Has anyone taken a good look at this from a privacy standpoint? I love this in concept, but not sure if it would be privacy conscience to share credentials for all of these different apps.
I was on the waitlist when it was a paid app and I had not pre-paid for access, and my opinions are based on that.
I would start by saying any privacy bonafides this application has are from it running on the Matrix protocol and using Matrix bridges.
I was on the waitlist for over a year. I was honestly initially very excited when my turn came, because this was after they changed their funding method, switching from “everyone pays” to “some users pay for additional features to be unlocked.”
I got a Zoom link sent to me for “onboarding.” This was because initially, setup was fairly complicated for some people, and folks needed to be walked through it.
The first notification that I would not have privacy and my communications with this company would be recorded was when I entered the Zoom chat room and was notified that Beeper would be recording the session.
At no point in the year before this had it been made clear that any communications with this company would be recorded. I logged off and wrote an email stating that this is why I did not join the onboarding process. I left for work shortly after and thought about it the rest of the day.
I would not receive a reply offering for a non-recorded zoom session until the next day. By that point, I had questions, and I asked that they answer some of these questions before I re-scheduled a new meeting.
The questions were all related to Eric Micigovsky and his previous entrepeneurship with Pebble watch. When he sold Pebble, he screwed the workers on the way out, in my opinion, and it did not give me hope that he would make sure to sell Beeper to a company with the same values as he laid out in creating the application. He was happy to sell his company when it became unprofitable before: what would prevent him from doing it again?
More importantly: If the company is sold, how is there any guarantee that the privacy policy would not change?
I never received a response to these questions at all. I declined to ever use the service, ever since. I figured if they didn’t think it was worth spending the time to answer such questions to me and lose me as a customer, they must not be very worried about the answers to such questions. Based on this, and the CEOs past history, I felt using the service was inadvisable.
Finally, in something that isn’t so much my opinion as much as a fact.
When it comes to using iMessage specifically, you need a macOS server or an iPhone (both need to be relatively new) to run the iMessage bridge from. Beeper runs a fleet of these, but to make this work, you have to turn off some extra security settings on your Apple ID, and you have to give Beeper your password just once. They claim it is never stored, logged, or cached. It’s quite possible that this is true, but it does mean you technically have your Apple ID logged in on a foreign machine you have no control over. What if this machine and all the other macOS servers got hacked to be part of a botnet? What if Apple bans all the Apple IDs involved for being part of a botnet? It leaves more questions I’m skeptical there are good answers for.
not sure if it would be privacy conscience to share credentials for all of these different apps.
No, it would not.
My personal feelings about the application aside (I am not a fan)…

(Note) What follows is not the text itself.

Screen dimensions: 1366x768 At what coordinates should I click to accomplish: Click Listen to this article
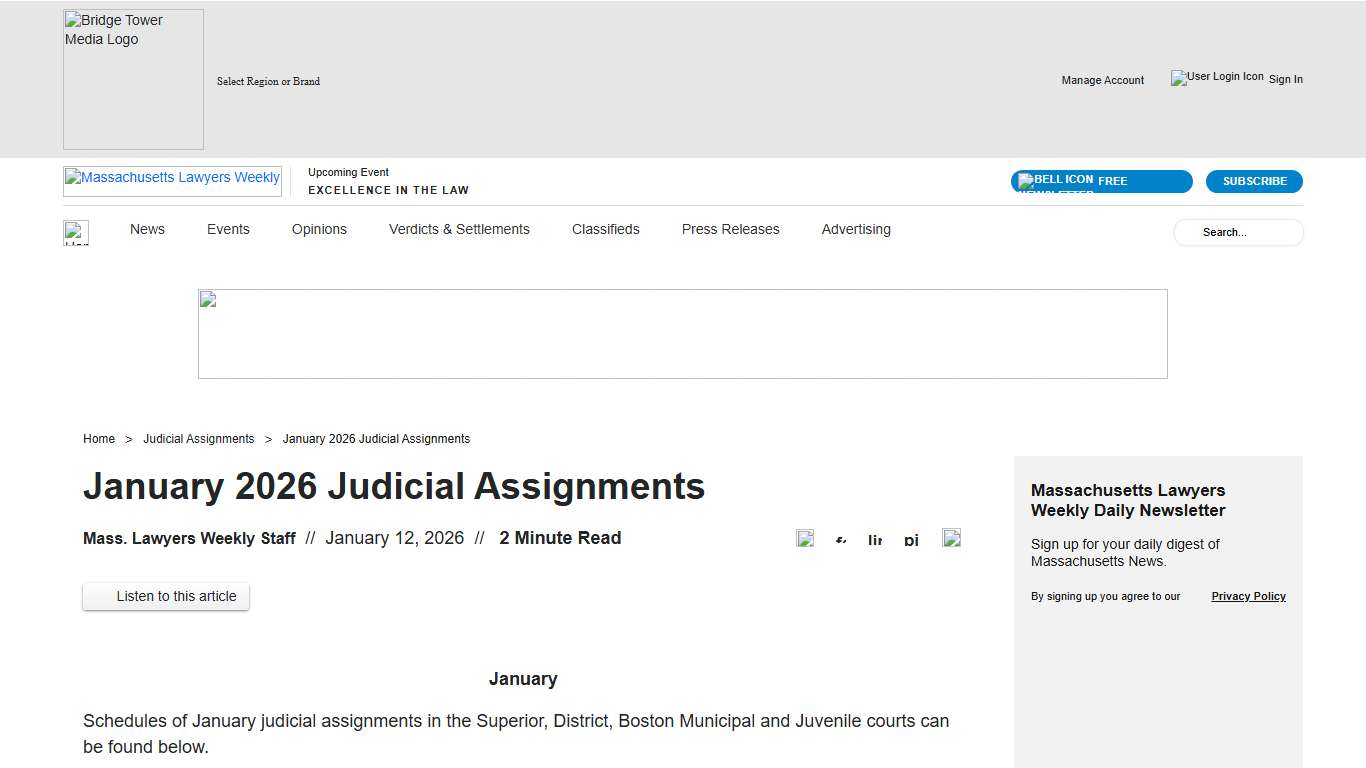(166, 596)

I think the only one where it’s conceivable that they could have access to your credentials is the iMessage bridge, and they claim to have done a lot of backend work so they don’t store your password in any way.
Their privacy policy lists what they collect, and it’s a fairly large amount of stuff.
Copy/paste from their site:
What data does Beeper collect?
In order to provide the service, Beeper collects device information, including OS, hardware, public IP addresses, network routing information, information on the installed Beeper client, and other device settings. Beeper also uses user account information, such as email addresses and phone numbers, to authenticate users to their accounts.
See our Privacy Policy for more details on how we collect and use personal information.
Now, that isn’t exactly what I’d call privacy friendly. However, for something like Facebook messenger, it isn’t any worse.
I intend to at least try it out if they ever send me the damn email to let me use it at all lol. But that’s primarily to see how it interacts with imessage for the folks I know that use that. I’m not going into it hoping for security, since they dick around with encryption in a way that breaks it.
While I can’t comment on the beeper side of things, I did look into matrix and bridges a bit.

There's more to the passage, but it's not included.